What is most surprising about the GAO report is how little the analytical discussion of this subject has advanced in the last decade. We all know that interchange rates might contribute to higher retail prices: customers that use cheaper payment products can be said to “subsidize” customers that use credit cards. Starting with the Australian initiative, regulators for a decade have sought to understand the costs of credit-card processing and to push interchange fees down to the “competitive” level of the “costs” of providing the service. Conversely, economists writing about two-sided networks have shown that the focus on costs reflects a fundamental misunderstanding of the two-sided network, in which the interchange fee is an allocation of burden between merchants and cardholders, not a charge for services rendered to one side or the other.
Yet despite the persistent attention to the issue and the steadily increasing lobbying and public relations campaigns on both sides of the question, the underlying issues interchange regulation raises receive little attention. Given the important effects of credit cards on the national economy, regulatory intervention should rest on, or at least consider, the macroeconomic effects. Consider the following two points.

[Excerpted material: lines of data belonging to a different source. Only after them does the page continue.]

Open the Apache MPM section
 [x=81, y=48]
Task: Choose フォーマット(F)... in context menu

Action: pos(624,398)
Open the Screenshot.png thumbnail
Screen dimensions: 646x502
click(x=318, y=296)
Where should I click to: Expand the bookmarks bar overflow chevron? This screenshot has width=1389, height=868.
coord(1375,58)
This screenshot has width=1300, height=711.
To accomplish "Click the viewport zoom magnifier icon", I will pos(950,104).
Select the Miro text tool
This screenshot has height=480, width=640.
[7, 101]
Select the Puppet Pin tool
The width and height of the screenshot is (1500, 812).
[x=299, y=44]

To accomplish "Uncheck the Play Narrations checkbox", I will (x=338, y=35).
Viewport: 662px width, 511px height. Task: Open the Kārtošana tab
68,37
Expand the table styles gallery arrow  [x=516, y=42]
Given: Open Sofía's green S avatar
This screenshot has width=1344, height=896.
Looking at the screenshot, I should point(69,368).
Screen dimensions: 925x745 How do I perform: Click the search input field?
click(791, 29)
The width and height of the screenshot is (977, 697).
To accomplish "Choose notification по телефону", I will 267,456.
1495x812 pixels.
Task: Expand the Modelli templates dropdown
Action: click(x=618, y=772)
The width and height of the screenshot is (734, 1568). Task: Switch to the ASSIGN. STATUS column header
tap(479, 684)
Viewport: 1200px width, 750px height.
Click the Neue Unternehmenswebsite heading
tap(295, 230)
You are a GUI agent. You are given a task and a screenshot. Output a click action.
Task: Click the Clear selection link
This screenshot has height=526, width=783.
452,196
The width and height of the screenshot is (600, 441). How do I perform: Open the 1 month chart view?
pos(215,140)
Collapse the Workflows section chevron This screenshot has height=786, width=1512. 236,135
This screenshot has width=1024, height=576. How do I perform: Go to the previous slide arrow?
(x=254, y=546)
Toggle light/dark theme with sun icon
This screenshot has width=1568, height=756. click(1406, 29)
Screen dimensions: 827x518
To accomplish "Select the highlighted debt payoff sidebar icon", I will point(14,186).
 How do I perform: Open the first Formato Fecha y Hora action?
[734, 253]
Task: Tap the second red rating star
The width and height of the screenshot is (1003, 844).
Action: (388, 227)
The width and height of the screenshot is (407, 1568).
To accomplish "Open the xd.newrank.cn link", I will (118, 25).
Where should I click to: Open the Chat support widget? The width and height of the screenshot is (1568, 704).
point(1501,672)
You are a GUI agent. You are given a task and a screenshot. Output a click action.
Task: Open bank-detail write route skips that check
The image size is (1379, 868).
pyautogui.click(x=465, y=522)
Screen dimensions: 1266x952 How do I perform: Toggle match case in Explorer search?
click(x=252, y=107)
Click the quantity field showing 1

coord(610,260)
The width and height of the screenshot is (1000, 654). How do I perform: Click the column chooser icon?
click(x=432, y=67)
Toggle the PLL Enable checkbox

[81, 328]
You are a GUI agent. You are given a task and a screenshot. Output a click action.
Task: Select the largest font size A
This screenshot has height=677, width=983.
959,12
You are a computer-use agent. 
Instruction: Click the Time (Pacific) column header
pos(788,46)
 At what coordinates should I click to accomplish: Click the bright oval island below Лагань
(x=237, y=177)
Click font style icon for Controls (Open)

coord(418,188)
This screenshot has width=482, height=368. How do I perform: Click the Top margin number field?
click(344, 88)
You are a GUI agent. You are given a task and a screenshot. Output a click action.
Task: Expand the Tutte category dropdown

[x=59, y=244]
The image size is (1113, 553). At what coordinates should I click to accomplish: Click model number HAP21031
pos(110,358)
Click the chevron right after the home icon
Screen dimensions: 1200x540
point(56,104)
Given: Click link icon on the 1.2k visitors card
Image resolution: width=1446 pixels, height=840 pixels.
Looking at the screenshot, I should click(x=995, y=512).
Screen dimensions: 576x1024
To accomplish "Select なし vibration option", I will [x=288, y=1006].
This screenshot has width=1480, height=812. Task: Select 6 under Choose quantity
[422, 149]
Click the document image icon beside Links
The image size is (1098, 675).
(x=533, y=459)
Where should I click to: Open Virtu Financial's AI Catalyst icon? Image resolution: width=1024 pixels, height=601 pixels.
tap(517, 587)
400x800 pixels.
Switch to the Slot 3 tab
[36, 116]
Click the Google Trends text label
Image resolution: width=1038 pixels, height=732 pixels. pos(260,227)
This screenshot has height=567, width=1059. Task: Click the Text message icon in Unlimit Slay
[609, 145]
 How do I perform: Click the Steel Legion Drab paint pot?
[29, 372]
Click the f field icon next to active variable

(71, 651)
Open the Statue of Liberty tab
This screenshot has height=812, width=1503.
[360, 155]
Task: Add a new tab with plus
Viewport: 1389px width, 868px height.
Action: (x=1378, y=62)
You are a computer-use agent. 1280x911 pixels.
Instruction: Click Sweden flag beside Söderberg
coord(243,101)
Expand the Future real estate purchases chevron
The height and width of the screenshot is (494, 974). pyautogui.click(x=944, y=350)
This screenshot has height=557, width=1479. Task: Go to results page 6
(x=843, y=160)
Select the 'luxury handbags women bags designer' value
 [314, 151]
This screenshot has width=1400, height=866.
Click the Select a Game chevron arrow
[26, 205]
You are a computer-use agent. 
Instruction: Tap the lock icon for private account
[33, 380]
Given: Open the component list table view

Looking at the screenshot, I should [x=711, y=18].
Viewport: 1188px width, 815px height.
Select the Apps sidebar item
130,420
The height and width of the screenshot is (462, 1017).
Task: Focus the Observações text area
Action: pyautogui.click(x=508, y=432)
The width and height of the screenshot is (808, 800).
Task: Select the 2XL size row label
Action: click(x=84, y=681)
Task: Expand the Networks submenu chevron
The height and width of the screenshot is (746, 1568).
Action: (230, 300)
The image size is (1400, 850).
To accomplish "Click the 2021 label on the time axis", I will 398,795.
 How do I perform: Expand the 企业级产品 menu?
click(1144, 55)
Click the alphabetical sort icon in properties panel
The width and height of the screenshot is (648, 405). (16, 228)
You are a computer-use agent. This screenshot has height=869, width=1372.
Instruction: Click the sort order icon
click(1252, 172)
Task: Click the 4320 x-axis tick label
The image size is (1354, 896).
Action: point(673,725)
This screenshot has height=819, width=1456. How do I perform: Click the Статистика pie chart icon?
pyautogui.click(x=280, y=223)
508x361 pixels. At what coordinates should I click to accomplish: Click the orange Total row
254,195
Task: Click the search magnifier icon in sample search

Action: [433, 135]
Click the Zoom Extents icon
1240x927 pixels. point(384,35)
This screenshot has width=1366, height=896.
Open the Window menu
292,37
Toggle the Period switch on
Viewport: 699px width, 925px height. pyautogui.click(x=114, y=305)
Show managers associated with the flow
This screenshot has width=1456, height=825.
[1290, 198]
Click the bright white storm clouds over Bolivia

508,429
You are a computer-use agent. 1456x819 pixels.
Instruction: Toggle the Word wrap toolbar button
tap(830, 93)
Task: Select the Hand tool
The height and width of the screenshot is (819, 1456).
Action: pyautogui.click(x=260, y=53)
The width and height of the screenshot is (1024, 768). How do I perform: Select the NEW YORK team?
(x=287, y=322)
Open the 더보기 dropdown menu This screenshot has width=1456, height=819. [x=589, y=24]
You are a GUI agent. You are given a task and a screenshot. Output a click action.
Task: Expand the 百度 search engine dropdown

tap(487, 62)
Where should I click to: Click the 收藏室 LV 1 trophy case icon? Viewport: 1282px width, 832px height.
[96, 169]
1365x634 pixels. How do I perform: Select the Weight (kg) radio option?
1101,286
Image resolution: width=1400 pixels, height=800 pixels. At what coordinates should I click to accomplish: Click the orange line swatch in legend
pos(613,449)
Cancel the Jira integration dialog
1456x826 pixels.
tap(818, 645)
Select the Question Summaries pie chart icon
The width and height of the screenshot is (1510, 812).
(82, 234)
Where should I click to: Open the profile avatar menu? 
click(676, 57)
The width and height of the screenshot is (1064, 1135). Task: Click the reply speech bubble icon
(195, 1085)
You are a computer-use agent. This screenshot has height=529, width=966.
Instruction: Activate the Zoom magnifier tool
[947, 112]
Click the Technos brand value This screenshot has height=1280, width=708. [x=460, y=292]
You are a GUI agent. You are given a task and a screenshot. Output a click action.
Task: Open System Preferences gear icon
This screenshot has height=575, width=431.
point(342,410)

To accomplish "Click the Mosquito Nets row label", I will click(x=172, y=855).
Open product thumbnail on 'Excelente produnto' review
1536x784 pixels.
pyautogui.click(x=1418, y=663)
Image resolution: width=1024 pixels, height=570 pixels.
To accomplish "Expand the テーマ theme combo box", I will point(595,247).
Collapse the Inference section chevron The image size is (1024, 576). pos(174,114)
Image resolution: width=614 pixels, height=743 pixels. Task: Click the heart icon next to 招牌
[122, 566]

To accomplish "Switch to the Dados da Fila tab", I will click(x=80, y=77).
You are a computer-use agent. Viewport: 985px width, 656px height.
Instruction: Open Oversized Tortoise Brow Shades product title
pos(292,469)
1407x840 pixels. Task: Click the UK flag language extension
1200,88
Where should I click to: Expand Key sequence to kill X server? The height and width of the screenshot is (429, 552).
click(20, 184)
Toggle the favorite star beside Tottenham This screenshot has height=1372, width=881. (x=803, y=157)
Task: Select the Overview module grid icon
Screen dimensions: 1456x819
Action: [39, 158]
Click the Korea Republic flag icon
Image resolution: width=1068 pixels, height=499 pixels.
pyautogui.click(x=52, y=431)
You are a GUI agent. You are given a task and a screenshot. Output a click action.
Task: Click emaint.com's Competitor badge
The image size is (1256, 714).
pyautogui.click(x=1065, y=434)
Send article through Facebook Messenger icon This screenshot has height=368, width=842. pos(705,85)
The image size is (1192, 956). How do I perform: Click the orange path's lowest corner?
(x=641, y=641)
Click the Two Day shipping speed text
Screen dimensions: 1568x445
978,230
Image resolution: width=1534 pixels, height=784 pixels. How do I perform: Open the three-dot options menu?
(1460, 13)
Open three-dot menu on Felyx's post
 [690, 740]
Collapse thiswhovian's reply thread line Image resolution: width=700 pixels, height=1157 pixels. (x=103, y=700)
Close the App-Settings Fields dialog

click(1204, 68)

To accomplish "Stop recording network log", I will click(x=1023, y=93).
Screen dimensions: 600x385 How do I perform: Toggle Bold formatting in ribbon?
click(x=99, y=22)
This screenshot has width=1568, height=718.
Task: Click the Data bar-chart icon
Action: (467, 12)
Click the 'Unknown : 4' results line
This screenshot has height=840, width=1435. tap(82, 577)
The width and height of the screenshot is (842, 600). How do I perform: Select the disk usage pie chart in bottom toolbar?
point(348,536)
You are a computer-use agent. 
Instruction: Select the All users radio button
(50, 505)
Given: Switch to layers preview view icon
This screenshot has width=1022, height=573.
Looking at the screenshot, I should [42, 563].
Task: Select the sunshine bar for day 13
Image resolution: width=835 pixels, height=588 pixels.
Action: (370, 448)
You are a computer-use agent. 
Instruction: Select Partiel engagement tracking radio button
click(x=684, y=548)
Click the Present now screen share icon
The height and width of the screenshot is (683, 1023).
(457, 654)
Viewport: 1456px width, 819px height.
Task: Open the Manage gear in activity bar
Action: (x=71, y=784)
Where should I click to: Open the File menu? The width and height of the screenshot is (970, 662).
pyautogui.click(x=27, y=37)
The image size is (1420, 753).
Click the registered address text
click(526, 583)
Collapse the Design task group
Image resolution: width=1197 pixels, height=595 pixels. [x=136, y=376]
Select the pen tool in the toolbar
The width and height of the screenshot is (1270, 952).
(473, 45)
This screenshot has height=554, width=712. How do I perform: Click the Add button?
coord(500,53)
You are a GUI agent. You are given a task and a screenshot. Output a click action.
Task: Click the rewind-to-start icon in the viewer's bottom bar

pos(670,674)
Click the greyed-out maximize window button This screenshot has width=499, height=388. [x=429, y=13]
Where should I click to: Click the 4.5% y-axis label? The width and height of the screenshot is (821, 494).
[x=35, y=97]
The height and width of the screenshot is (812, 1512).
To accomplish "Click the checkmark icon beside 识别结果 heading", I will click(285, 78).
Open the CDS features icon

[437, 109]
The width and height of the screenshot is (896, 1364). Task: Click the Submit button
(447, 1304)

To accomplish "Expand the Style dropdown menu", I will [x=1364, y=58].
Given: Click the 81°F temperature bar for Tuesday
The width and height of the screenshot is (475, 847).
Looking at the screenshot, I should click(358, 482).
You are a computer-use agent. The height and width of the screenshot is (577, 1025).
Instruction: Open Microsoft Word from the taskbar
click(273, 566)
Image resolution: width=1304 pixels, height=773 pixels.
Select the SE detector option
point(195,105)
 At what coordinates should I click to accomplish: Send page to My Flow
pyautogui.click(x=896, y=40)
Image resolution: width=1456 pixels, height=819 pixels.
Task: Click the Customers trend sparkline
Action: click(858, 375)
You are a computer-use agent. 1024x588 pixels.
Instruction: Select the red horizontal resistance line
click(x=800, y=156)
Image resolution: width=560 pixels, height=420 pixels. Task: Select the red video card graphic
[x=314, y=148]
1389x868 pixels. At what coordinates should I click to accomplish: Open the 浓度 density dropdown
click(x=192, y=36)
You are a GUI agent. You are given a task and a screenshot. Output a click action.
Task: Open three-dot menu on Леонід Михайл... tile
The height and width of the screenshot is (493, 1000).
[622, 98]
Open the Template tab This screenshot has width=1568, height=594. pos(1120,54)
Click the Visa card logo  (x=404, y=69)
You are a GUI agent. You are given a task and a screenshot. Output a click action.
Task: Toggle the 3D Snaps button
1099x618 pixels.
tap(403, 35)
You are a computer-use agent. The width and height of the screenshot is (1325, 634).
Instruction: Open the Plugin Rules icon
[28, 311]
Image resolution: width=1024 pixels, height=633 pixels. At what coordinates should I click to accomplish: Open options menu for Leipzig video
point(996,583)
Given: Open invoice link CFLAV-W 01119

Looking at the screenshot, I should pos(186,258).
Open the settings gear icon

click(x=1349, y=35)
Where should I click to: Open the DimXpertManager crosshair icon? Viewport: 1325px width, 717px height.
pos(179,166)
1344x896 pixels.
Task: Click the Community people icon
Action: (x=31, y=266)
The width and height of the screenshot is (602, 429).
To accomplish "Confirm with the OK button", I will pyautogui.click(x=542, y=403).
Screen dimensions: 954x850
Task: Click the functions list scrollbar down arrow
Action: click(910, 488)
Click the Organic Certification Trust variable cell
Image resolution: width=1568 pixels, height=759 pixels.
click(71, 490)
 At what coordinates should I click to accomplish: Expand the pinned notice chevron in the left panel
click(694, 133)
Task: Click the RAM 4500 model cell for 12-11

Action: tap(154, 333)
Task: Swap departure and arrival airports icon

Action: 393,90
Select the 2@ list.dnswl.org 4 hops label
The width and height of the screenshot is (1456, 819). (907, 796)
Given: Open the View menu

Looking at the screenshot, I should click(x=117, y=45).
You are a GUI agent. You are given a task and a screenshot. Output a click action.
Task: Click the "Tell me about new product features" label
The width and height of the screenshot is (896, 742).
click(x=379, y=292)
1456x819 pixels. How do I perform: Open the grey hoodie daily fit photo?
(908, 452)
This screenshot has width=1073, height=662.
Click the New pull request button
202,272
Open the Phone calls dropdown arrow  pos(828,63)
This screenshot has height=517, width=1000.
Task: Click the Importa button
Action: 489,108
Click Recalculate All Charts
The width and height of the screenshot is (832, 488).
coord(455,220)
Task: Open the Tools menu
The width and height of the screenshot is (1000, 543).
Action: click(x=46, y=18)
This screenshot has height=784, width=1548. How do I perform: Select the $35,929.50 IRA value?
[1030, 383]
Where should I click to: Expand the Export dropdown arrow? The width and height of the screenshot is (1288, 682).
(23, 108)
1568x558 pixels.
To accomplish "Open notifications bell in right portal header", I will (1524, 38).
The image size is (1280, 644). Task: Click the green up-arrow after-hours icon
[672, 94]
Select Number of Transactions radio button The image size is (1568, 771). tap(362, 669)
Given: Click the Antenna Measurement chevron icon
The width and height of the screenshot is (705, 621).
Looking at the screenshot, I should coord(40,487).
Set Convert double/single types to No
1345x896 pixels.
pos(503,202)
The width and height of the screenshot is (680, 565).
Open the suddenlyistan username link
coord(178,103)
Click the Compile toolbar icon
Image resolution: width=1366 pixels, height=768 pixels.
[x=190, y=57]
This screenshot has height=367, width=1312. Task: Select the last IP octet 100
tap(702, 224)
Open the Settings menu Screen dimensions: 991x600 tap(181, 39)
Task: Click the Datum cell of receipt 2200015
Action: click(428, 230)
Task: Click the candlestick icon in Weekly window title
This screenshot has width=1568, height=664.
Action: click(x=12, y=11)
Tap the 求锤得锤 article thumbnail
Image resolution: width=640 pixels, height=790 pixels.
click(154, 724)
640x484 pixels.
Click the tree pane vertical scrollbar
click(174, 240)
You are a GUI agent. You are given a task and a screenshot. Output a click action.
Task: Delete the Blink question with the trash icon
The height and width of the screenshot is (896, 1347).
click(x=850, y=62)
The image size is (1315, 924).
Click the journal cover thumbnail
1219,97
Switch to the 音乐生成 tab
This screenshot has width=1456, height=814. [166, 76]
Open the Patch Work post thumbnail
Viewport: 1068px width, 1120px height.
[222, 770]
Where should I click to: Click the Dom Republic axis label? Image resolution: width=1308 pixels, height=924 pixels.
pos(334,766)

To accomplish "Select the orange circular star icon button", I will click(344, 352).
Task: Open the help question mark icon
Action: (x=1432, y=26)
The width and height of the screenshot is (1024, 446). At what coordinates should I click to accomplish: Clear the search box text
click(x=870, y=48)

First, the most important effect of interchange fees on credit card products is to fund rewards. Networks increase their value if they take funds from merchants and give them to cardholders to encourage cardholders to use their cards, up to the point at which the marginal loss from declining merchant acceptance exceeds the marginal gain from increased rewards. Since there is no obvious market trend toward declining merchant acceptance, we presumably have not yet reached the point at which the networks have an incentive to stop raising interchange fees to fund rewards. Thus, a forced decline in interchange fees should shift product lines away from rewards cards. If the rewards card is associated with increased spending (as seems likely), then the shift should bring with it a decline in consumer spending, and probably also a decline in consumer borrowing. We can debate whether that decline would be good or bad, but if we are unsure we want a decline in consumer economic activity, we should think carefully before cutting interchange fees.
Second, consider the relation between interchange fees and market structure. The market for credit card lending is concentrating rapidly; the top ten credit lenders now hold 88% of outstanding debt. The remaining credit card issuers (hundreds of smaller banks and credit unions) typically market credit cards used as transaction vehicles. Because those cards generate little in interest revenue, interchange fee revenues are much more important to their profitability than they are to the lending-driven products of the large issuers. Hence, a decline in interchange fees shifts the balance of profitability from the smaller issuers to the larger issuers. This, in turn, should foster increased concentration in the market. Since the market for credit card issuance (as opposed to the market for credit card networks) traditionally has been quite competitive, market interventions that accelerate the concentration of that industry are noteworthy.
I offer these ideas not because they are the only, or even the most important, possible effects. I proffer them to encourage a discussion of interchange fees that considers their role as part of a complex and important economic system rather than a simple contract term between merchants and their banks.